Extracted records
┄┄┄┄┄┄┄┄┄┄┄┄┄┄┄┄┄┄┄┄

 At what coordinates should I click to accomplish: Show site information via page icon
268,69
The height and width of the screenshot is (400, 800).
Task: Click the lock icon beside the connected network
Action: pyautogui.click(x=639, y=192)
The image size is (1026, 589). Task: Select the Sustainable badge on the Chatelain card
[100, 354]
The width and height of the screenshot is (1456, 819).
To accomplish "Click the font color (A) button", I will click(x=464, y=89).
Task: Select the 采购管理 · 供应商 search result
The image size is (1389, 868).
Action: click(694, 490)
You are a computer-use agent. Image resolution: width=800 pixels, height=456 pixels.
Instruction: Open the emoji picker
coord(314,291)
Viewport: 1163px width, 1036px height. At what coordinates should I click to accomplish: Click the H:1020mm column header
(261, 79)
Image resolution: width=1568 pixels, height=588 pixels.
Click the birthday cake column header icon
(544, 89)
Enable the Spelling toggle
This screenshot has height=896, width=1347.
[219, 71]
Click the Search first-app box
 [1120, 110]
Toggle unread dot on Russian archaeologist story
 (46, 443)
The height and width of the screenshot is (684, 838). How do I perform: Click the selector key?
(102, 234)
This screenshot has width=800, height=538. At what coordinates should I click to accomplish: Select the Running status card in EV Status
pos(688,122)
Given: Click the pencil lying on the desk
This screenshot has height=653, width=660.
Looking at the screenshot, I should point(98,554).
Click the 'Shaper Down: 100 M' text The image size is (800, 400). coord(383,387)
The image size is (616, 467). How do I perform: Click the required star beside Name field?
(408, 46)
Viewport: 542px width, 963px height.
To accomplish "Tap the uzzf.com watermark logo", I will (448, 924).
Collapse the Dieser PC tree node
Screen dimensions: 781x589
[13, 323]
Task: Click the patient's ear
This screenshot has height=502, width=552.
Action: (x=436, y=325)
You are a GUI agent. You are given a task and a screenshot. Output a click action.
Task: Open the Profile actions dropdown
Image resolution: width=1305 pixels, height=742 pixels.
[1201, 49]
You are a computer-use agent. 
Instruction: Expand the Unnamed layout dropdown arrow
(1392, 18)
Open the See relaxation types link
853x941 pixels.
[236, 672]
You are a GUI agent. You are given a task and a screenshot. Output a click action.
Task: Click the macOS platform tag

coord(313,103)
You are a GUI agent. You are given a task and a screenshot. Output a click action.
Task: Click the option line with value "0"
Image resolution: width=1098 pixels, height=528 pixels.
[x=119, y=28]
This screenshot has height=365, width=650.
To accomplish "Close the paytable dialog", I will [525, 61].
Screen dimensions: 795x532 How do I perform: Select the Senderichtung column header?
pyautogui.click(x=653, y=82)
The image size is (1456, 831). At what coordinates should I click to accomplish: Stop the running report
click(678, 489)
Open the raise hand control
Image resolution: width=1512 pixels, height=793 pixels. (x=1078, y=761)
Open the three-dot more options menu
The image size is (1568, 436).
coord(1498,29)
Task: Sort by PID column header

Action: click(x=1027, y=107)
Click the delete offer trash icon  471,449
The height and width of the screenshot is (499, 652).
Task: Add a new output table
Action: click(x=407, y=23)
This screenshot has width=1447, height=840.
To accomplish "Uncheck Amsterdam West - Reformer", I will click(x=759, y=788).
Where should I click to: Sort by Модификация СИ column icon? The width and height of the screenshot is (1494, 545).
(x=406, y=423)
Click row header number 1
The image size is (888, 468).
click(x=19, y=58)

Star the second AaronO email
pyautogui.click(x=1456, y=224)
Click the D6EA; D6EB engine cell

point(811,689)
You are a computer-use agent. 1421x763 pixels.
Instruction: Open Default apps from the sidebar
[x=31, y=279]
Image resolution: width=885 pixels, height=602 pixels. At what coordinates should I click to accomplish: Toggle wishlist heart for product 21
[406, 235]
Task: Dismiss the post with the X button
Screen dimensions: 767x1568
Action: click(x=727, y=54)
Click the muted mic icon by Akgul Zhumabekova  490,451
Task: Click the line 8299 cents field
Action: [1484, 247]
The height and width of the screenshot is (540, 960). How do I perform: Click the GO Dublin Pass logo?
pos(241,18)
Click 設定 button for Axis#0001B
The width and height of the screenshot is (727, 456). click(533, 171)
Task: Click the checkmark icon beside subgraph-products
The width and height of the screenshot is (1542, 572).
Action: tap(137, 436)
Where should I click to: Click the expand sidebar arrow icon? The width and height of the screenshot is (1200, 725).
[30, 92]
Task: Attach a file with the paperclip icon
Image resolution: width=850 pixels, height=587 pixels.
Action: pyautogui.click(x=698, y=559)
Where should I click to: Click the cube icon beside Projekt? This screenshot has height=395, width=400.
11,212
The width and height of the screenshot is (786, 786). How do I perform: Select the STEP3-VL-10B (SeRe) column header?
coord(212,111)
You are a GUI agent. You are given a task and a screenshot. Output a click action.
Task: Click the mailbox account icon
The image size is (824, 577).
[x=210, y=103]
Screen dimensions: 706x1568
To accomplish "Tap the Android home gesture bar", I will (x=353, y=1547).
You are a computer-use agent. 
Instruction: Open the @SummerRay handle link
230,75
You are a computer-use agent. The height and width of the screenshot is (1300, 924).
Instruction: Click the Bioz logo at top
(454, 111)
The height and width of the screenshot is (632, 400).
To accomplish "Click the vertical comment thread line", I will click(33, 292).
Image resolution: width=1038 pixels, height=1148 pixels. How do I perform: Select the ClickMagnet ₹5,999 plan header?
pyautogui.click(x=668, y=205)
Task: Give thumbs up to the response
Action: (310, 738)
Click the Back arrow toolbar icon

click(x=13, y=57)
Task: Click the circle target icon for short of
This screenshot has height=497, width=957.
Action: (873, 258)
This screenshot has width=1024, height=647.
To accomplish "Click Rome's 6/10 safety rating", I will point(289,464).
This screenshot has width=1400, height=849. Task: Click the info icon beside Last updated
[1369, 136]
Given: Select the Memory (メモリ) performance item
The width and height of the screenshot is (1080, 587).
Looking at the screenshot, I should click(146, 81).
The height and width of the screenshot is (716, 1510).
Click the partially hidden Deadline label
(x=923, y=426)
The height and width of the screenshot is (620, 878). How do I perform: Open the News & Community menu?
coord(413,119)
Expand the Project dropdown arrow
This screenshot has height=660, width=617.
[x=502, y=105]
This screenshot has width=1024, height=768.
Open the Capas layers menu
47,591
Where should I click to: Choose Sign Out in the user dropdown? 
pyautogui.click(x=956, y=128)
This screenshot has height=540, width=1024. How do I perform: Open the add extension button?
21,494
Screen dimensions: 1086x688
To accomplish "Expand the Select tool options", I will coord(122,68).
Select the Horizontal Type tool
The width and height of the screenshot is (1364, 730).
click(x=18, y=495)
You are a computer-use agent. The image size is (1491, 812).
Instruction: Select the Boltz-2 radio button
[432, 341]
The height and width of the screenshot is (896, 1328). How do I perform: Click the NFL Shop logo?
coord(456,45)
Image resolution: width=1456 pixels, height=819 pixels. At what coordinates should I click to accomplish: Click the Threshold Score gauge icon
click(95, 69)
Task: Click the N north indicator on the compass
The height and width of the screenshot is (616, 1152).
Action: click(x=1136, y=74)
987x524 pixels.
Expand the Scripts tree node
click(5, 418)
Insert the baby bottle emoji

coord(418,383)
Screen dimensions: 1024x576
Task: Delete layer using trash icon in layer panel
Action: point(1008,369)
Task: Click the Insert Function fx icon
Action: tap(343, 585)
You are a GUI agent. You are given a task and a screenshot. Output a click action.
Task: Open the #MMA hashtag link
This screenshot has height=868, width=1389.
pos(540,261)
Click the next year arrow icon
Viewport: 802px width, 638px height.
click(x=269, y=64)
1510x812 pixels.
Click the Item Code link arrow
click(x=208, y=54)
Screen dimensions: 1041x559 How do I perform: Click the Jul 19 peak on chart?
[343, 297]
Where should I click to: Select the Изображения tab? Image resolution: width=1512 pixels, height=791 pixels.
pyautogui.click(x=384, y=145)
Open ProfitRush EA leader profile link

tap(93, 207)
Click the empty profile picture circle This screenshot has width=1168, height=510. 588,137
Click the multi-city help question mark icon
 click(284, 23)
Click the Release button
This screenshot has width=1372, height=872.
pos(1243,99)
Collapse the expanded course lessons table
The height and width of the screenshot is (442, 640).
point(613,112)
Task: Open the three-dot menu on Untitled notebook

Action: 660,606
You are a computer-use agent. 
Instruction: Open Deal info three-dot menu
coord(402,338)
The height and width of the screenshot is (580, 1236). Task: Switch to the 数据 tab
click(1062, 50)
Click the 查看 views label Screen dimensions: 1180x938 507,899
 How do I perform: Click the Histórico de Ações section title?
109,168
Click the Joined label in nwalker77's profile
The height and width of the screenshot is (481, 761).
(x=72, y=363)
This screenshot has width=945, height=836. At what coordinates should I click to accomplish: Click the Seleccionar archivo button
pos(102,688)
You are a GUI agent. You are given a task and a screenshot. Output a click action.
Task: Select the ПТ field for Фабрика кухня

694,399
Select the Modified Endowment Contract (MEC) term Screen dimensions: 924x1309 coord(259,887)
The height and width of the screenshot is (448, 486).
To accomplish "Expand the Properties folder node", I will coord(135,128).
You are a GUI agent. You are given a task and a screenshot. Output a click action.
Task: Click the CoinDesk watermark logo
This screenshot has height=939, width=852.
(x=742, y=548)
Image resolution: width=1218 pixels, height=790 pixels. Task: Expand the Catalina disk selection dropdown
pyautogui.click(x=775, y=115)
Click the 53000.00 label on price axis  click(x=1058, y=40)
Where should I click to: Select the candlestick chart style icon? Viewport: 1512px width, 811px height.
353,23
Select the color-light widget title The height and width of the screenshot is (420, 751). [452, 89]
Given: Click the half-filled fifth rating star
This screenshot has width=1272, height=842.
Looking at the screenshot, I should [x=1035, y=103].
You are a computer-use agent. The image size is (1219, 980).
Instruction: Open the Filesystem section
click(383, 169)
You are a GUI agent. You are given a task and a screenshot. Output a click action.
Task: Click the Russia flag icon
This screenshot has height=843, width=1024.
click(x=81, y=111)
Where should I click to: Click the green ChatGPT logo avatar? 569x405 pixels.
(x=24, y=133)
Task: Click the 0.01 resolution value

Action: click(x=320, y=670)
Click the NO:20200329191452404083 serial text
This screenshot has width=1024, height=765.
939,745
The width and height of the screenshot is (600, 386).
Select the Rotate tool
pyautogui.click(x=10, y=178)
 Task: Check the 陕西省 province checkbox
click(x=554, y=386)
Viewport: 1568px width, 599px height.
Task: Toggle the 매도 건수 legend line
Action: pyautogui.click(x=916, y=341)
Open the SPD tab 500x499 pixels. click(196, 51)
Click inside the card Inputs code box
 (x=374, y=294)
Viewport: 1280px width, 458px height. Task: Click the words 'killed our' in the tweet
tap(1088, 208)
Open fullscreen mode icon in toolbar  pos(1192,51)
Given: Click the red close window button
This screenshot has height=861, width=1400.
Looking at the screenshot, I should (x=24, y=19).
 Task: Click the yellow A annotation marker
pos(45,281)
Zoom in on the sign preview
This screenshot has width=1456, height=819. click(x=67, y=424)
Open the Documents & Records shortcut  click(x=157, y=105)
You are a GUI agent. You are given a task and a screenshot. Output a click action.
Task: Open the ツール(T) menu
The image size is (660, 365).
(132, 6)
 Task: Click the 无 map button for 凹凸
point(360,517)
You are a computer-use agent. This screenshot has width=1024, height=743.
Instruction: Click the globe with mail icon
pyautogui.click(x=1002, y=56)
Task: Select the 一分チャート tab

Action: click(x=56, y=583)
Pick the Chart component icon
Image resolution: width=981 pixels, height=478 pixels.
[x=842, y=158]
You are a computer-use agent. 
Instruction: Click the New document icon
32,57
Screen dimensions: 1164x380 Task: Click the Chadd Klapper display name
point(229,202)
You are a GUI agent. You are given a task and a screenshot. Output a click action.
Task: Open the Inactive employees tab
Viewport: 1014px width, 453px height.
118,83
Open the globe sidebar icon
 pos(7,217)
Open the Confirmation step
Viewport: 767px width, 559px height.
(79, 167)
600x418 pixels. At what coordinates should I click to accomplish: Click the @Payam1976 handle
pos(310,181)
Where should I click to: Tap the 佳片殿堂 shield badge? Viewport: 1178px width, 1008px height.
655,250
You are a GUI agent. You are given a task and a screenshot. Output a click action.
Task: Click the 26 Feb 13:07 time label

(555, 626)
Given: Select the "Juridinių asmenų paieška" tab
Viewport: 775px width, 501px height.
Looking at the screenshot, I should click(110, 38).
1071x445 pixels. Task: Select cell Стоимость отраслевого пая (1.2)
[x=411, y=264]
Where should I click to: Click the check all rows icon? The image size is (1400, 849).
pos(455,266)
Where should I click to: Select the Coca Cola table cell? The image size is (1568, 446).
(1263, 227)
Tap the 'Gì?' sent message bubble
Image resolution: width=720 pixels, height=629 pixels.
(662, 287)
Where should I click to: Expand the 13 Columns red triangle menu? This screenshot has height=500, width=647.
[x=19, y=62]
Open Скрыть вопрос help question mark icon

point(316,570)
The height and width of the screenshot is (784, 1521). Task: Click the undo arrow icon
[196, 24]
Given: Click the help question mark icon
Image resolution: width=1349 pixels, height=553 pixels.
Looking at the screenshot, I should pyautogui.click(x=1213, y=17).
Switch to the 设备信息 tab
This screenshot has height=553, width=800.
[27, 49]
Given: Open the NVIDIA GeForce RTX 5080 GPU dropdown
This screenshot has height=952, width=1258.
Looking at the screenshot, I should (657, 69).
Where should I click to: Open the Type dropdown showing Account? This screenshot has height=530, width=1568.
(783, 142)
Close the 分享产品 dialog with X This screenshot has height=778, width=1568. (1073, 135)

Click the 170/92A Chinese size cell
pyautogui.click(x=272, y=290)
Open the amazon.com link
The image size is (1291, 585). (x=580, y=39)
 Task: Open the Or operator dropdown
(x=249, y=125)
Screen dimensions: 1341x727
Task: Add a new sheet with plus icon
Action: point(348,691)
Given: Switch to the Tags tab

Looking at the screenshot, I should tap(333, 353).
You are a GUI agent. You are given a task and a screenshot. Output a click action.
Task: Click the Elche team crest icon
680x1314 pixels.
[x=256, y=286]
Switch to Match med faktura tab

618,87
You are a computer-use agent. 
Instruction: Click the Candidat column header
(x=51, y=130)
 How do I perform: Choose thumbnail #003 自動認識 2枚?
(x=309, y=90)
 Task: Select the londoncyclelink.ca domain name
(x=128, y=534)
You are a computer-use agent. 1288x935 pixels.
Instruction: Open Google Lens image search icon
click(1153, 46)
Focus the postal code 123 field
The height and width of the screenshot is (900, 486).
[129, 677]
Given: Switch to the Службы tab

┄┄┄┄┄┄┄┄┄┄┄┄┄┄┄┄┄┄┄┄

> [What the task asks]:
Read through the entries and copy every line that includes "options".

> [Solution to this problem]:
Open the three-dot more options menu
To accomplish "Expand the Select tool options", I will coord(122,68).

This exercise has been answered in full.